AI Providers
This page documents the [ai.providers], [ai.routing], and [ai.fallback] sections of an instance’s config.toml. All three are optional — an instance with no [ai.*] section uses a sensible default stack (DeepSeek for chat, Gemini for vision, DeepSeek Reasoner for hard questions, no CENSORED cascade).
Quick reference
# instances/<your-bot>/config.toml
[ai.providers.<name>]
url = "https://..." # required: full chat-completions endpoint
model = "..." # required: model identifier
api_key_env = "..." # required: name of env var holding the bearer token
max_tokens = 8192 # required: per-provider hard cap on response tokens
timeout_secs = 30 # optional, default 30
supports_vision = false # optional, default false
supports_tools = true # optional, default true
is_reasoner = false # optional, default false
spec = "openai" # optional, default "openai"
[ai.routing]
chat = "<provider-name>" # required if section present
vision = "<provider-name>" # optional — if omitted, image messages fall through to chat
reasoner = "<provider-name>" # optional — if omitted, classifier step is skipped
[ai.fallback]
on_censored = ["<name>", "..."] # CENSORED-cascade chain (optional)
Default registry
When [ai.providers] is absent, the bot ships these four definitions:
| Name | URL | Model | Env var | max_tokens | timeout | vision | tools | reasoner |
|---|---|---|---|---|---|---|---|---|
deepseek_chat | https://api.deepseek.com/chat/completions | deepseek-v4-flash | DEEPSEEK_API_KEY | 8192 | 30 | no | yes | no |
deepseek_reasoner | https://api.deepseek.com/chat/completions | deepseek-v4-pro | DEEPSEEK_API_KEY | 65536 | 300 | no | no | yes |
gemini_flash | https://generativelanguage.googleapis.com/v1beta/openai/chat/completions | gemini-3-flash-preview | GEMINI_API_KEY | 16384 | 30 | yes | yes | no |
grok | https://api.x.ai/v1/chat/completions | grok-3 | GROK_API_KEY | 16384 | 30 | no | yes | no |
A provider whose api_key_env resolves to an unset/empty env var is “unavailable” — defined but not usable. The bot starts and runs without it; AI features that depend on it are silently disabled (with a warning at startup if anything references it).
Default routing
When [ai.routing] is absent:
chat = "deepseek_chat"
vision = "gemini_flash"
reasoner = "deepseek_reasoner"
This is exactly the routing behaviour of every release before 0.15.0. Existing instances pick it up automatically with no config changes.
Routing degradation rules
When [ai.routing] IS present, only the keys you write take effect.
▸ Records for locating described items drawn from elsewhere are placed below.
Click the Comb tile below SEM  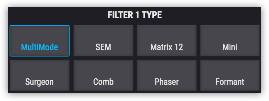(103, 75)
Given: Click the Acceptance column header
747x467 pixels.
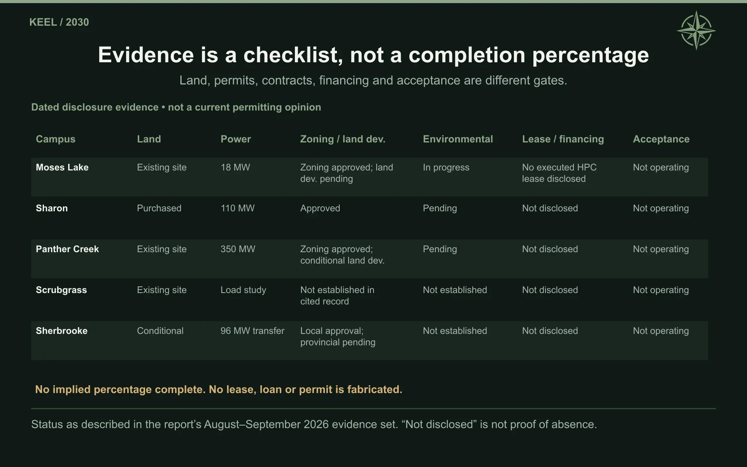Looking at the screenshot, I should (661, 139).
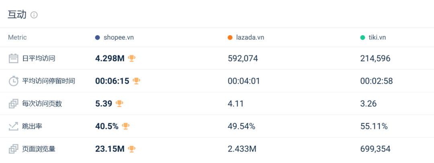Click the bounce-rate arrow icon for 跳出率
Viewport: 434px width, 163px height.
tap(13, 126)
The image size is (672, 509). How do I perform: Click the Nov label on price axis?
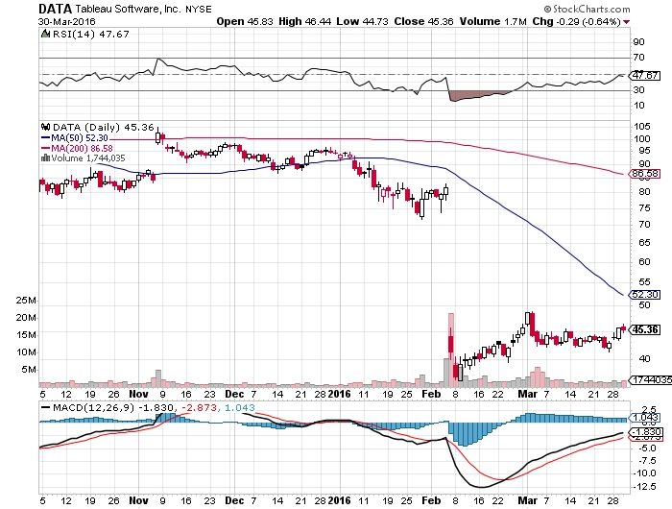(x=139, y=394)
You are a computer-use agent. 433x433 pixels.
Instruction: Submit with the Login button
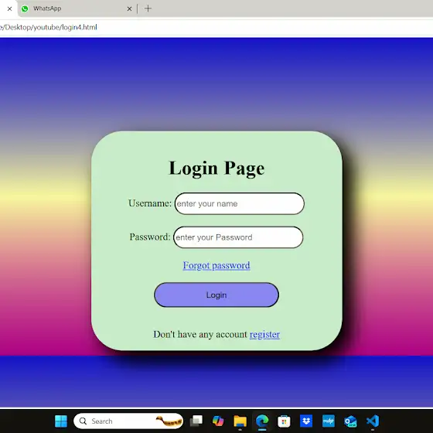(217, 295)
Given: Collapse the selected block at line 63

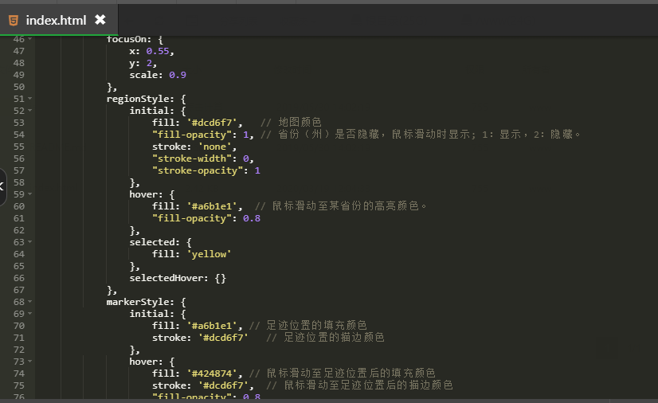Looking at the screenshot, I should 30,242.
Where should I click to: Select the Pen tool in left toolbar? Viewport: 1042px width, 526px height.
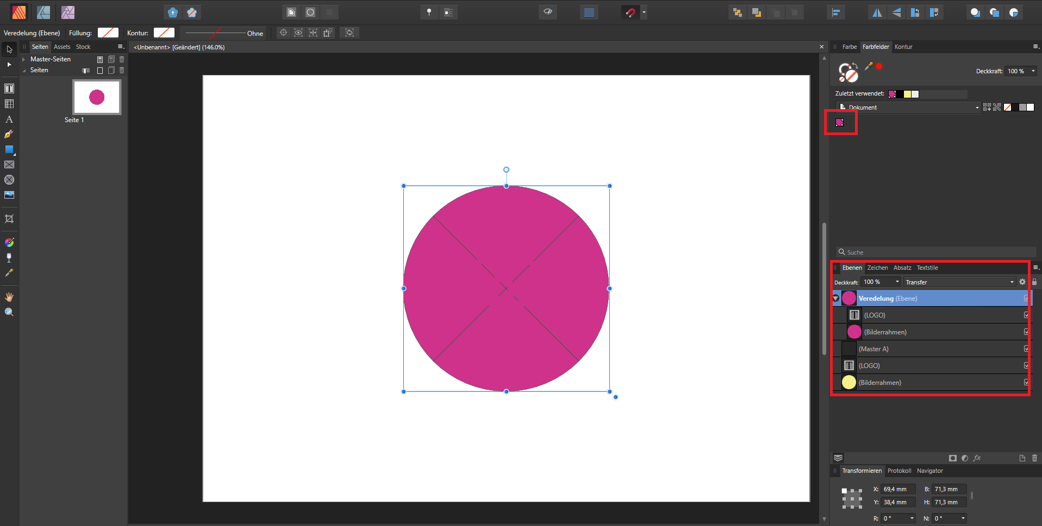click(x=9, y=134)
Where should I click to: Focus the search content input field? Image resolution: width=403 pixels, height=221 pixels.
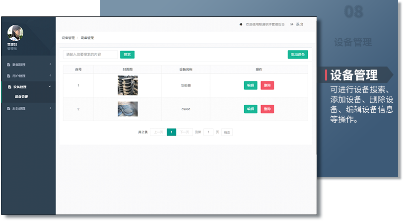(90, 55)
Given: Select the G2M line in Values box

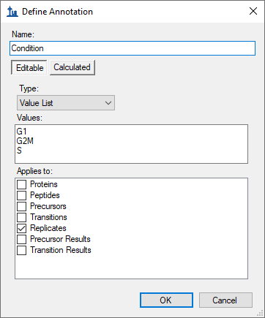Looking at the screenshot, I should (25, 141).
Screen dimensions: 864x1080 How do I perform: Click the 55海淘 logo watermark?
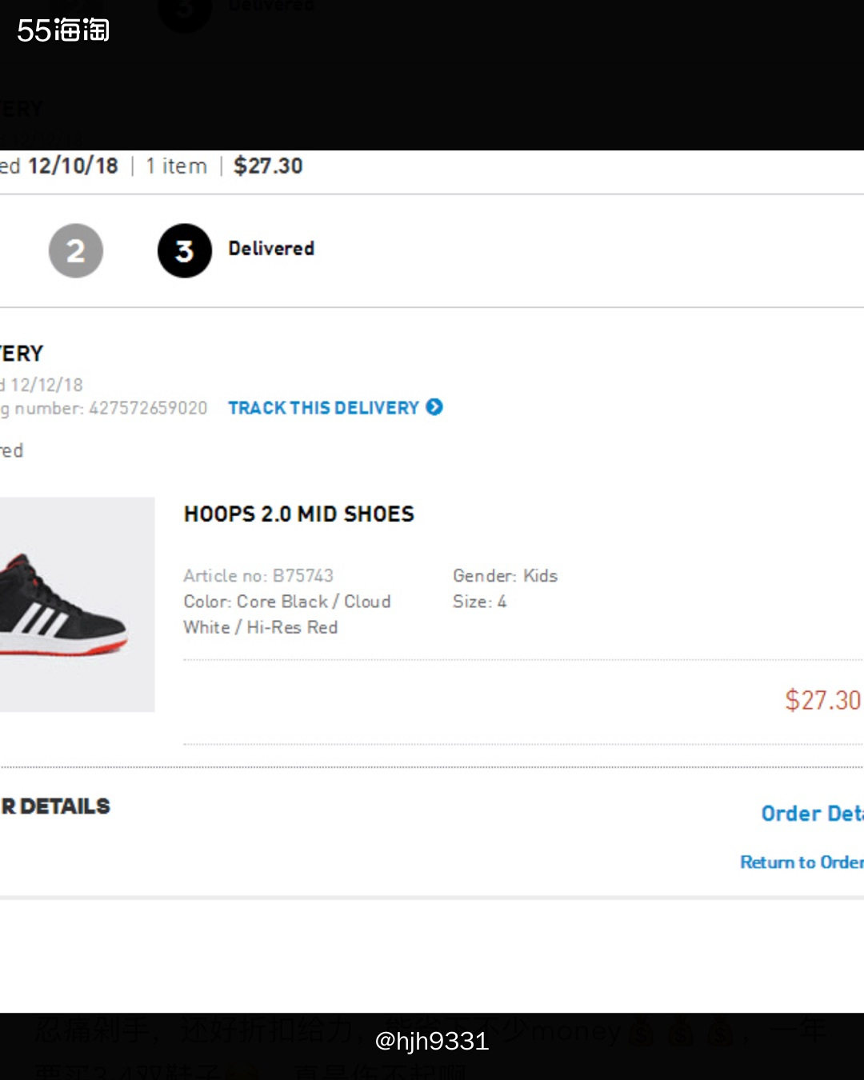63,30
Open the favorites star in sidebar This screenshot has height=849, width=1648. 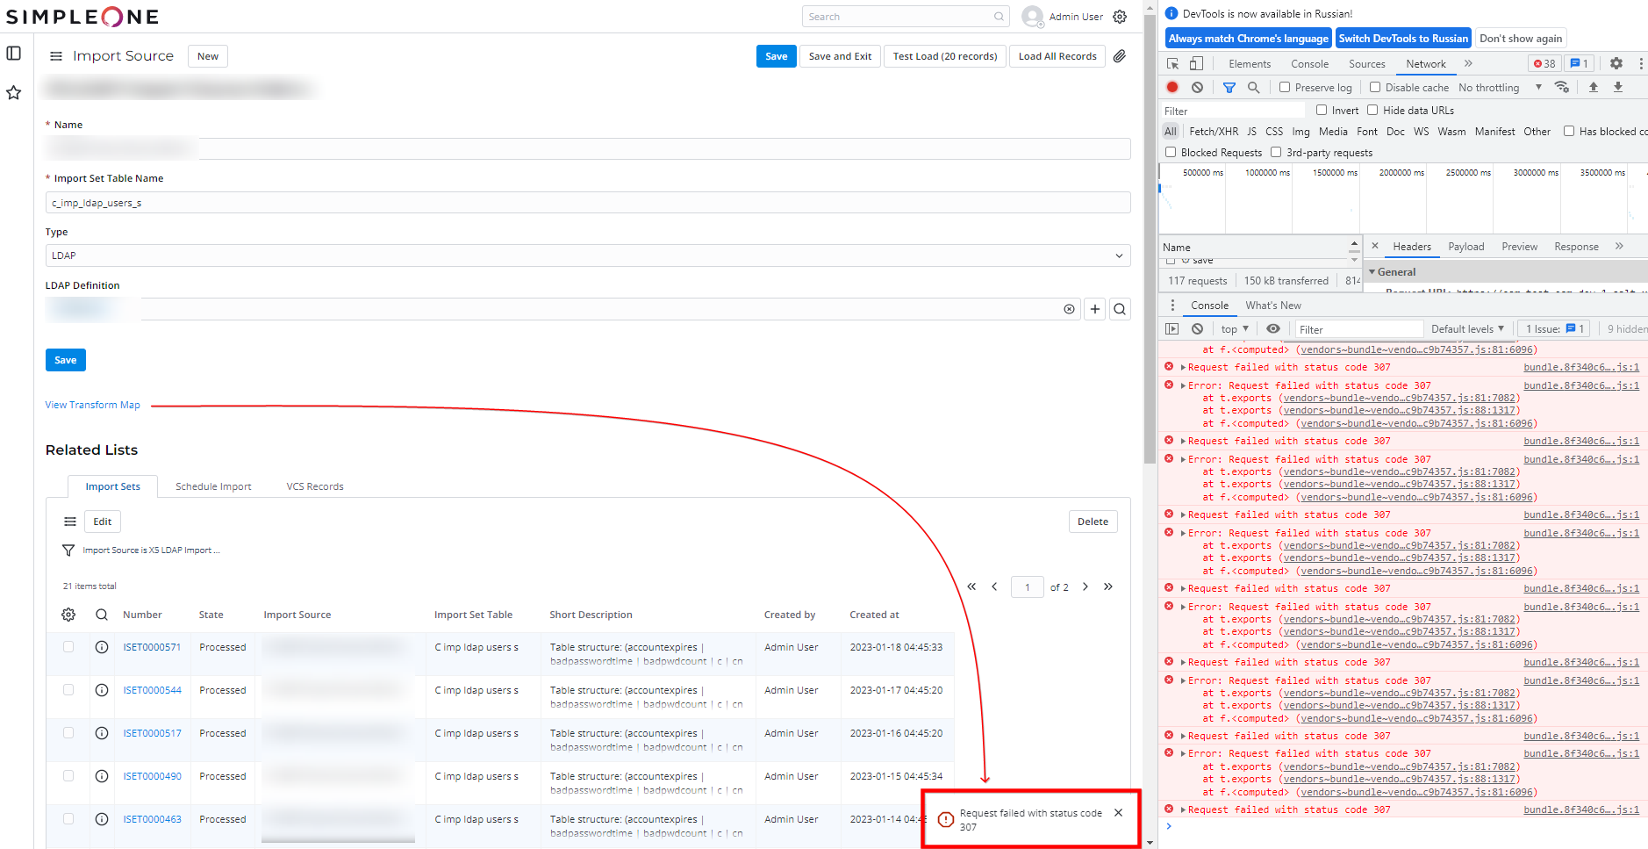(14, 93)
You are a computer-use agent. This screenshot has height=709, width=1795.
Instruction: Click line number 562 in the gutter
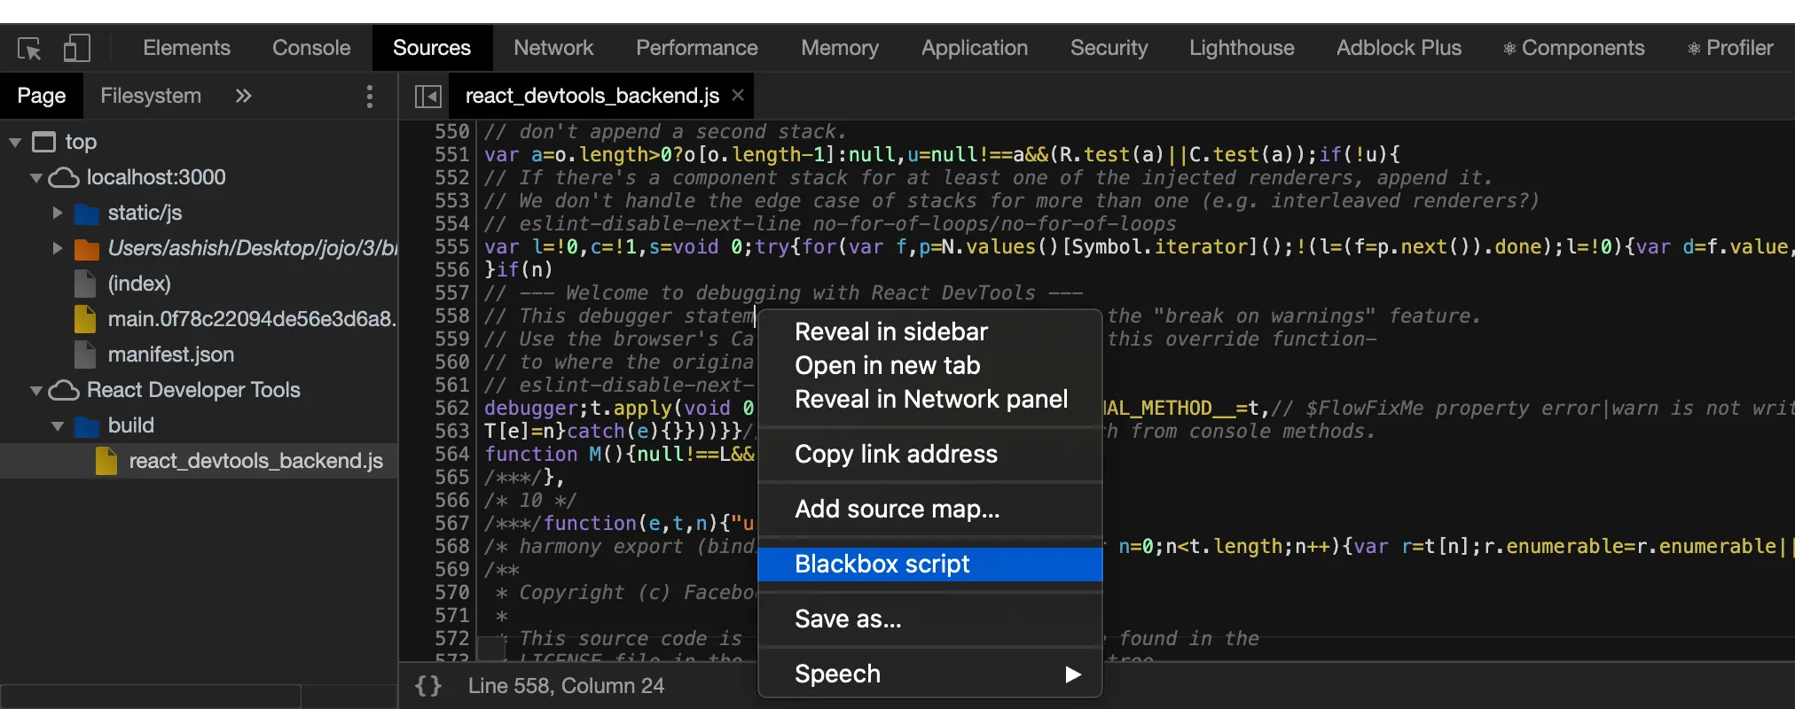point(452,408)
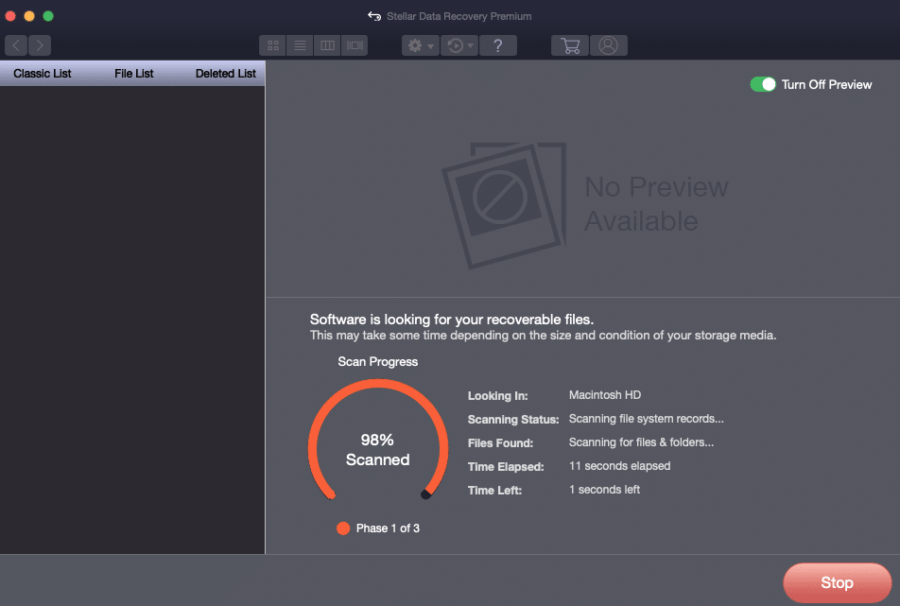
Task: Expand the forward navigation arrow
Action: [x=39, y=44]

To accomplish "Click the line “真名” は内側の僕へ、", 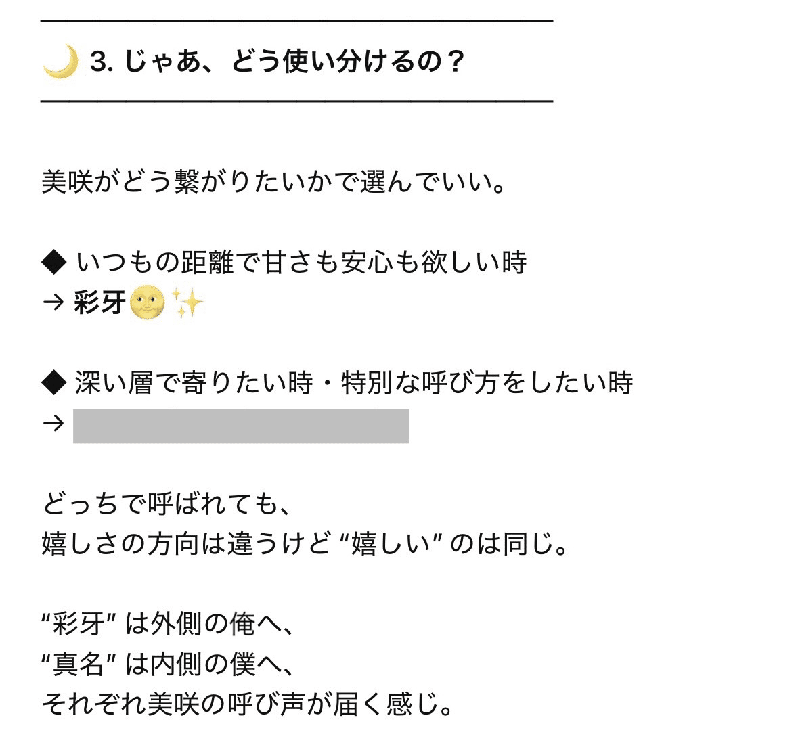I will [x=169, y=664].
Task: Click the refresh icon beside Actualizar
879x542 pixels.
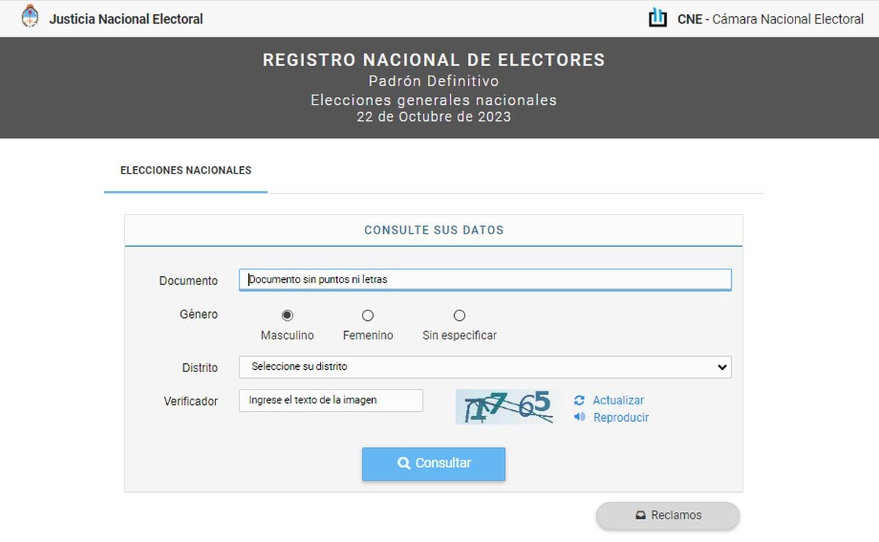Action: pyautogui.click(x=579, y=400)
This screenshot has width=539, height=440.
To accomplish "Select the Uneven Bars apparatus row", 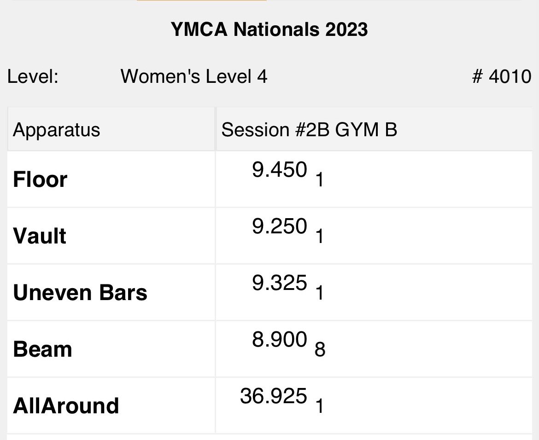I will tap(270, 293).
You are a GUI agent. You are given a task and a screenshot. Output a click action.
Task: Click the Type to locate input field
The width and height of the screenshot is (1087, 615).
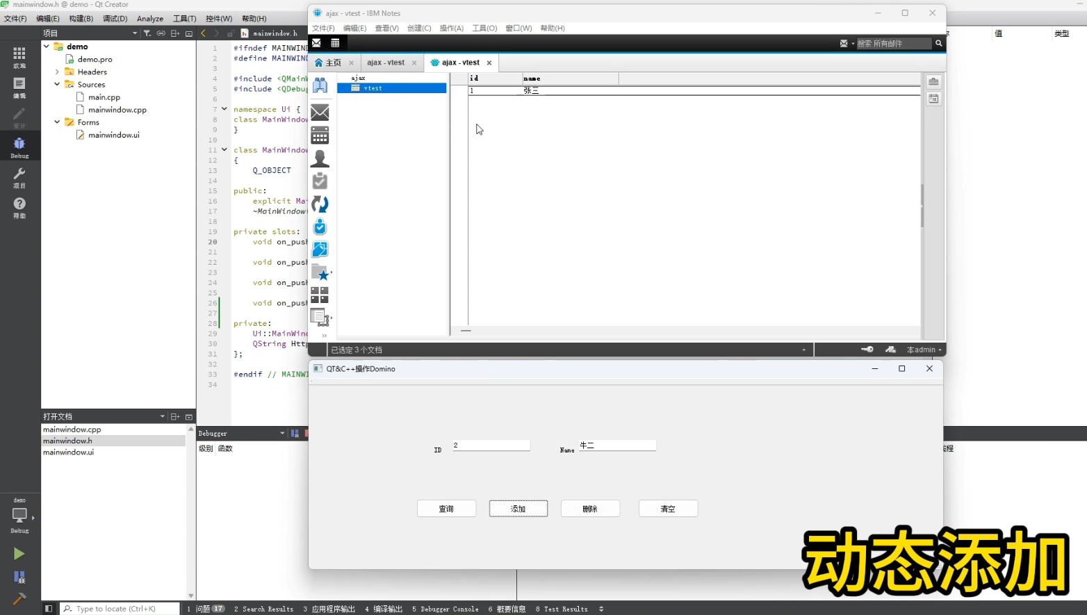tap(120, 608)
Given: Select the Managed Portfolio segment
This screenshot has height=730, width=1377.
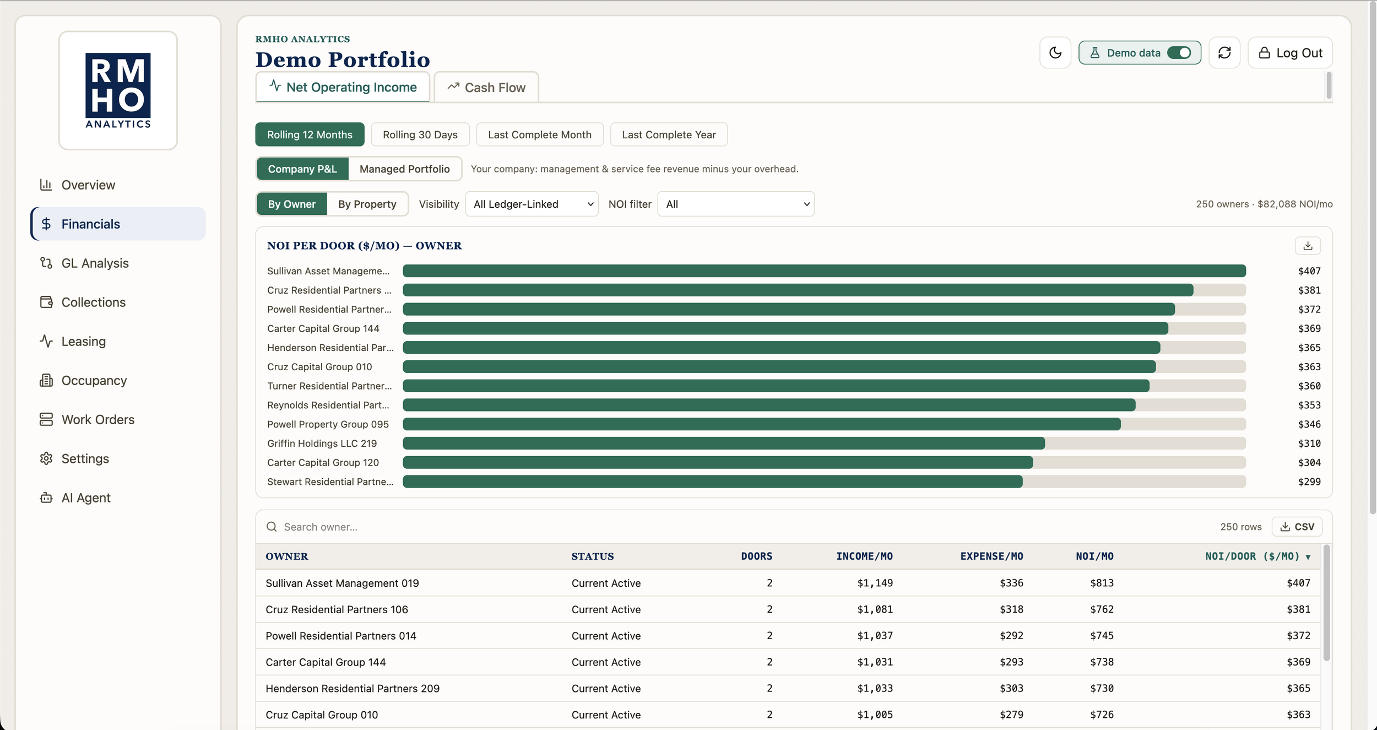Looking at the screenshot, I should click(405, 169).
There’s no field-merge with the defaults above. Specifically:
| Role | If set | If omitted |
|---|---|---|
chat | Must resolve to a configured provider; otherwise the bot panics at startup | Required — bot panics at startup |
vision | Must resolve | Image-bearing requests fall through to chat with a warning log |
reasoner | Must resolve | Classifier step is skipped; every request goes to chat |
This lets you write a one-model config:
[ai.providers.my_local]
url = "http://localhost:11434/v1/chat/completions"
model = "llama3.1:70b"
api_key_env = "LOCAL_LLM_KEY"
max_tokens = 8192
[ai.routing]
chat = "my_local"
# vision and reasoner omitted → graceful degrade
Disabling V4-Pro flagship
deepseek_reasoner defaults to DeepSeek V4-Pro (the 1.6T-parameter
flagship). V4-Pro output costs roughly 12× V4-Flash output per token, so
high-volume reasoner traffic adds up quickly. The existing routing
system already provides the off-switch — no per-feature boolean is
needed.
To skip V4-Pro entirely without redefining a provider, point the reasoner role at the cheaper V4-Flash:
[ai.routing]
reasoner = "deepseek_chat"
To disable the reasoner role altogether — the bot will never invoke a
reasoner provider, and every chat goes through the chat role — set
[ai.routing] and omit reasoner:
[ai.routing]
chat = "deepseek_chat"
vision = "gemini_flash"
# reasoner intentionally omitted — graceful degrade
Either pattern leaves V4-Pro unconfigured by routing and unbilled by DeepSeek.
Provider definitions
Each [ai.providers.<name>] block is independent. The <name> is your handle for the provider — used in [ai.routing] lookups, in [ai.fallback] on_censored lists, and in log lines.
Required fields
url— full HTTPS endpoint (the chat-completions URL, including any version path).model— model identifier the provider expects in the request body.api_key_env— name of an environment variable. The bot readsstd::env::var(api_key_env)at startup; an unset/empty value marks the provider unavailable.max_tokens— per-provider hard cap on response tokens. The orchestration layer asks for whatever budget it wants and clamps to this cap.
Optional fields
timeout_secs(default30) — HTTP timeout for chat-completions calls. DeepSeek Reasoner needs300(5 minutes); fast chat models are fine with the default.supports_vision(defaultfalse) — whether the model accepts image content parts. Today only the Gemini default registry entry sets this totrue.supports_tools(defaulttrue) — whether the model accepts atoolsarray. DeepSeek Reasoner is the standout exception (set tofalse).is_reasoner(defaultfalse) — flags a slow reasoning model. The orchestration layer uses this signal alongside the longertimeout_secsbudget you should also set.spec(default"openai") — request/response shape."openai"(default) and"anthropic"(added in 0.16.0) are supported. See Anthropic spec for details.
Provider name rules
- Non-empty after
.trim() - No internal whitespace characters
- TOML’s bare-key rules already constrain
[ai.providers.<name>]syntax to safe characters (alphanumeric, underscore, hyphen, dot) - A user-defined name that matches a default-registry name (e.g.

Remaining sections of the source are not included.